Sunset Park Courthouse

Brooklyn, NY
NYC Department of Design and Construction

The Sunset Park [Brooklyn] Courthouse was no longer in use and gravely in disrepair when the NYC Department of Design & Construction hired Helpern Architects to restore and adapt it for use by the Police Department’s South Brooklyn Borough Command Center as well as by Brooklyn Community Board 7.

The building was renovated specifically to support Mayor David Dinkins’ “Safe Streets, Safe City” program whose success – through community policing – greatly reduced violent crime in NYC by adding 6,000 police officers, as well as creating a far more diverse force.

Work started in 1992 and was completed over 5 years. The total cost was just under $8-million. At the end of 1997, Sunset Park Courthouse received a New York Preservation Award from the Municipal Art Society, praising it as a “clear, obvious, wonderful” winner.

Built in 1931 at a time of great prosperity in a populous section of Brooklyn, Sunset Park Courthouse was notable for its fine porticos, Ionic columns, and tall Palladian windows. Architect Mortimer Dickerson Metcalfe designed it in Classical Revival style. Not designated a NYC Individual Landmark until 2001, Sunset Park was nonetheless a distinctive civic building and a neighborhood anchor.

Helpern Architects repaired and restored the limestone-clad exterior. The two identical, opposite main entrances were made accessible to the disabled, and compatible new exterior lighting improved the safety of the perimeter.

Inside, the restoration concentrated on the extensive bronze ornamental metalwork, fine plaster cornices, and the marble wainscoting, door casings, floors, and stairs.
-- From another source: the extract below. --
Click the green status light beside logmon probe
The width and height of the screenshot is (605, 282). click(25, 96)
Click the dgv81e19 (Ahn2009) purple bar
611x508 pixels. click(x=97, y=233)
New, low partitions in what had been 25-ft-high courtrooms matched the height of that wainscoting as well as the window spacing. Unobtrusive raceways carried new electrical and computer wiring. The design also diminished the appearance of both fan-coil units for heating and air conditioning and also the new fire alarm system. Other work included a new elevator and all-new MEP systems.